There is also significant scientific evidence that CBD could improve mental health issues, including a wide range of anxiety disorders, psychoses like schizophrenia, and addiction to nicotine and even opiates. Based on preliminary studies, it also seems likely that CBD helps with insomnia as well as many types of physical pain. Further research needs to be done for these claims to be substantiated, but initial evidence is promising. And less scientifically, there are already a wealth of people who swear by CBD and all the ways it has improved their quality of life, and it seems likely the benefits they experience are more than just a placebo effect.
This is not to say that there aren’t drawbacks to the CBD market as it stands today. Because CBD products aren’t regulated by the FDA, companies can make any claim they want on their products’ labels and go unchecked. It’s been found that CBD infused products often have significantly more or less CBD than advertised and that some products contain undeclared THC. CBD producers are also free to assert that their product has any number of benefits that may or may not be scientifically proven or even possible. And even though it’s very safe compared to most other things we ingest for our health, CBD does have some potential side effects and can also interact with other medications, so it’s always a good idea to check with a doctor and look for a company you trust before getting into CBD.

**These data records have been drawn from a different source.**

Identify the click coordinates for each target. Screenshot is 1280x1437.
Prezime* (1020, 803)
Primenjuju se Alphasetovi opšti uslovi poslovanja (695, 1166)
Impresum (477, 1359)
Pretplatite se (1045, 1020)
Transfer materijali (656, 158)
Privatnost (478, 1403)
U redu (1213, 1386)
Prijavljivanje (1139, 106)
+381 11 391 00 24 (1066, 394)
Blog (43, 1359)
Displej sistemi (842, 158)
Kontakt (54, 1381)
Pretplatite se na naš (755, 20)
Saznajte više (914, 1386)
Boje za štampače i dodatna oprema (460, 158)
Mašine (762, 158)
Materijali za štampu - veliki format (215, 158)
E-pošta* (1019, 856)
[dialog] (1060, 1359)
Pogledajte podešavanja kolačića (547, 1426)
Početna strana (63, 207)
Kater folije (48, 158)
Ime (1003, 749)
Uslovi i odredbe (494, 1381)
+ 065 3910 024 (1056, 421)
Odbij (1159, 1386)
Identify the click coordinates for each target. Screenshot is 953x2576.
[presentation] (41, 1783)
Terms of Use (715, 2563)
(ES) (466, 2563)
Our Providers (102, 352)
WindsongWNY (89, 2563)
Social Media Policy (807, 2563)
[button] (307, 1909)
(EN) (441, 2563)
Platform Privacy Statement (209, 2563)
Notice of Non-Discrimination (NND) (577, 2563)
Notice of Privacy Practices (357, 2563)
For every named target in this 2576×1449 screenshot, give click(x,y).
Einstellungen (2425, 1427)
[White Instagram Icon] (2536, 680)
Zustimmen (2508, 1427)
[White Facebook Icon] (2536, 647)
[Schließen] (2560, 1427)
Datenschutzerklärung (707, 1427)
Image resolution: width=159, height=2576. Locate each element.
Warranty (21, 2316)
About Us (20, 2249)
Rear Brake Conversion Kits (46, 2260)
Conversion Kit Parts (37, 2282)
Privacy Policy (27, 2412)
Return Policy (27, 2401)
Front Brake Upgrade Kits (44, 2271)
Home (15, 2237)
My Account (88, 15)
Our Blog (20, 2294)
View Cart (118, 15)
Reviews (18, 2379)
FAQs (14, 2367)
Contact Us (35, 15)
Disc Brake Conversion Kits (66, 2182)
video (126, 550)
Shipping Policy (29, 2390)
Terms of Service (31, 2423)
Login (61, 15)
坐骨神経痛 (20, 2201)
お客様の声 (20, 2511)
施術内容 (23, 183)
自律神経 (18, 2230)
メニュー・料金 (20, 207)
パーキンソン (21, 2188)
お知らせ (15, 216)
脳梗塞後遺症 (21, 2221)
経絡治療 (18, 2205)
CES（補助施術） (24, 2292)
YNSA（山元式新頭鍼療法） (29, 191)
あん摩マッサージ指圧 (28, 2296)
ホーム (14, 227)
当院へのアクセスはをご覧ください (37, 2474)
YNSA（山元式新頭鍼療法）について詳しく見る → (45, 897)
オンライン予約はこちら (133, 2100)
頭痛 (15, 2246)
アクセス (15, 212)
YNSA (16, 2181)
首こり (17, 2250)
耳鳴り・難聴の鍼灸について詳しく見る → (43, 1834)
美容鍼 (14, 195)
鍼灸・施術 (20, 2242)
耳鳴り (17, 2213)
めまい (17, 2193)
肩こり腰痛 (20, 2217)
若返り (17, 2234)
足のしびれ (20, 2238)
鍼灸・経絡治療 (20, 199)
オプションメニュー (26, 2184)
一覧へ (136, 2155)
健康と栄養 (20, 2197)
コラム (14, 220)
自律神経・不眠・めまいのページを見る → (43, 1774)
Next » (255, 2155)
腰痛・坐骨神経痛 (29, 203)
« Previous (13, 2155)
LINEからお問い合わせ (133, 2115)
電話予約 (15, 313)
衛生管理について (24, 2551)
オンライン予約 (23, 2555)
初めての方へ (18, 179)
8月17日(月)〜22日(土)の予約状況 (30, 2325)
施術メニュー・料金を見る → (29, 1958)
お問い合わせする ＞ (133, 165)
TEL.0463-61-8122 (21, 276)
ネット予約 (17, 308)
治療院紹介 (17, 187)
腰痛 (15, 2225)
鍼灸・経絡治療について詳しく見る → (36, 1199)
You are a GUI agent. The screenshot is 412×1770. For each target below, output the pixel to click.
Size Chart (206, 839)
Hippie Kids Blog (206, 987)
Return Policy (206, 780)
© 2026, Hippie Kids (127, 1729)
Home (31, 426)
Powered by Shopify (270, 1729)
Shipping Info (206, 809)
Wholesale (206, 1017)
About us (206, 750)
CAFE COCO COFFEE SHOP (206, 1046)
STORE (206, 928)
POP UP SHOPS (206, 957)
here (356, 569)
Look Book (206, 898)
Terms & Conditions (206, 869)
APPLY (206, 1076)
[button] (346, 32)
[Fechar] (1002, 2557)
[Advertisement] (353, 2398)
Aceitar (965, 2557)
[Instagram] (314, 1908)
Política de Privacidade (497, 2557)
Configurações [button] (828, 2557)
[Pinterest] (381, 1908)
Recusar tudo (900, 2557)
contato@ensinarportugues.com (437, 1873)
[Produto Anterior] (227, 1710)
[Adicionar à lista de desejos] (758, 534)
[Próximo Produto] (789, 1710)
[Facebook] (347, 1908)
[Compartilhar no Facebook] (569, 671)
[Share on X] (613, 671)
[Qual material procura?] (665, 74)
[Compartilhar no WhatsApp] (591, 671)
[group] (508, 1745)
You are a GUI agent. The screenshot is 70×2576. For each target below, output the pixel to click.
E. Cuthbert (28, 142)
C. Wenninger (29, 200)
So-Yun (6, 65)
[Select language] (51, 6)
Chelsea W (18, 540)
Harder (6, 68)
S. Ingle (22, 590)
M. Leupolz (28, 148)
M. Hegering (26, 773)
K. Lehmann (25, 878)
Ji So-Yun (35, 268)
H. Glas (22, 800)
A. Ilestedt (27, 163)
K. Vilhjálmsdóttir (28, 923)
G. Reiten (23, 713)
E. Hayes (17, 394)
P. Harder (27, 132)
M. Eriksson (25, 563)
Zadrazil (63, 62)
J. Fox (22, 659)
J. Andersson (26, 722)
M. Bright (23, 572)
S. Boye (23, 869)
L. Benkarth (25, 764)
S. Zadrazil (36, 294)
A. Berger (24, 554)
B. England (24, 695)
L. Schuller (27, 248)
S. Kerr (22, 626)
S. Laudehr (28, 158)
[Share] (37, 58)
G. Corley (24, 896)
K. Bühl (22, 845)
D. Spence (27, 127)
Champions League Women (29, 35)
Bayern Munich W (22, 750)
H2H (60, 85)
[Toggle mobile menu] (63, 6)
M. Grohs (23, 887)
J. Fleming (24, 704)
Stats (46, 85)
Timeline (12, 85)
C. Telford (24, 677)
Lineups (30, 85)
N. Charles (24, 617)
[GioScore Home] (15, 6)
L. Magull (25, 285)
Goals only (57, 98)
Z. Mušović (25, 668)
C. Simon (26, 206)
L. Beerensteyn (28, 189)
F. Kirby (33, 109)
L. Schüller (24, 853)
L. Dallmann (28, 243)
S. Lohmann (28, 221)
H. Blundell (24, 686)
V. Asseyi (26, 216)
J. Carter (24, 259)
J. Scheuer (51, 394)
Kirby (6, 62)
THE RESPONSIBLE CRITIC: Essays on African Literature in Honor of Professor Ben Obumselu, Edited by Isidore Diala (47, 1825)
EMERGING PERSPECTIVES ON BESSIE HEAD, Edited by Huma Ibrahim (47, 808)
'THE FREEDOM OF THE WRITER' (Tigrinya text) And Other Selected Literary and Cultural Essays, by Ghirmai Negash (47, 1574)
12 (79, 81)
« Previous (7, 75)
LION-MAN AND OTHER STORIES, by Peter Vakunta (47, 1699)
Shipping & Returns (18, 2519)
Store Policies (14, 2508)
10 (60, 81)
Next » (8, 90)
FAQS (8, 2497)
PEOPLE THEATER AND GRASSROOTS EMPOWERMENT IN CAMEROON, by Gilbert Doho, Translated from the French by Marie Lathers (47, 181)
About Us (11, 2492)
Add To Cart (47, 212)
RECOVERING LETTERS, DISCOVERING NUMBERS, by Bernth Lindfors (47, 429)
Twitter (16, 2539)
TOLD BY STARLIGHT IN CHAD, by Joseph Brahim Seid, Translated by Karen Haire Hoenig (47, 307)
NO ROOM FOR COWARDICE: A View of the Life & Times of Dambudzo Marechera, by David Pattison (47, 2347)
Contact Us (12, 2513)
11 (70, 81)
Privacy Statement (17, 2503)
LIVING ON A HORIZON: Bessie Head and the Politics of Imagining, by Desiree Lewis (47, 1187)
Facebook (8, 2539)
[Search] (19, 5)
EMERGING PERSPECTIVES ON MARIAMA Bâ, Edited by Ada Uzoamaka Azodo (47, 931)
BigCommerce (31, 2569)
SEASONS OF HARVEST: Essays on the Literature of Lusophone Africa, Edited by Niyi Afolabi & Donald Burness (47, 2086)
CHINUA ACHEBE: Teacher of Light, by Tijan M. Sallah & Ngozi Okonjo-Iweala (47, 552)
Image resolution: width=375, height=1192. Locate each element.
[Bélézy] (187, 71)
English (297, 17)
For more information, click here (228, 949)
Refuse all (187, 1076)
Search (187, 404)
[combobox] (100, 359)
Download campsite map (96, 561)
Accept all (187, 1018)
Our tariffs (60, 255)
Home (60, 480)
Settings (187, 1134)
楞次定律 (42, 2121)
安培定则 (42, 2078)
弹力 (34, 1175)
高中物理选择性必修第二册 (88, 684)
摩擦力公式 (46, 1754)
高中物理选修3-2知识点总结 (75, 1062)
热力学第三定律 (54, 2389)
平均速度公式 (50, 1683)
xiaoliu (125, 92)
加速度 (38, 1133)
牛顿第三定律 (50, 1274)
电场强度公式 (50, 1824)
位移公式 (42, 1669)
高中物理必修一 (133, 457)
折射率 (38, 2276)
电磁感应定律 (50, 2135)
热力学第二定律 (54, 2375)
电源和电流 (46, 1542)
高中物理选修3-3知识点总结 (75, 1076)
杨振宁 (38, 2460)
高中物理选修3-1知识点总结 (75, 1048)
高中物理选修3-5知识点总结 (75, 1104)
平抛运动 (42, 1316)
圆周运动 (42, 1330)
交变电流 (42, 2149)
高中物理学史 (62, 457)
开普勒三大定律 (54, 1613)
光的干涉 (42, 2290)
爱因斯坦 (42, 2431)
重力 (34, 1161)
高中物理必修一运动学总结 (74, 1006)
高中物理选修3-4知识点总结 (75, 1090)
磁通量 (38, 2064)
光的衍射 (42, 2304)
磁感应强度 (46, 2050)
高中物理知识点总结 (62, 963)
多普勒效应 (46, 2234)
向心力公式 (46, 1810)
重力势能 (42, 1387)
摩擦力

Hopefully clearer laws, better regulation, and more general understanding are on their way soon. Many CBD advocates are pinning their hopes on the 2018 farm bill, which was recently passed by the House and Senate, and is only waiting for presidential approval. The bill would legalize hemp cultivation, removing hemp from the federal government’s list of controlled substances. Currently, industrial hemp growing is limited to research purposes and pilot programs, and some of the US’ demands for hemp are supplemented with hemp imported from Canada, Europe, and China. Of the hemp that is grown in the US, 23% is used for CBD products. The approval of the farm bill would allow hemp to be covered by crop insurance, which would in turn make Wallstreet more likely to invest. A huge boom in the CBD industry is expected once the farm bill is approved, with some projections putting the value of the CBD market at $22 billion by 2022. Such an explosion of production would bring CBD more into the mainstream culture, which would likely mean more public knowledge, less fear, and better regulations, all of which would be wins for CBD and its users.
CBD may seem untested and disputed now, but its future looks bright. You can argue whether it’s a drug or a medicine or an all natural extract like essential oils, but whatever you call the substance it can be pretty beneficial in the right circumstances. It’s not fair to those who do reap the benefits when people damage CBD’s reputation by making it out to be scarier than it is or by making outrageous positive claims that are also untrue. At the end of the day, CBD shouldn’t be at the center of debate or controversy, it should just be an unexceptional product that’s (clearly) legally available to any adult that wants it.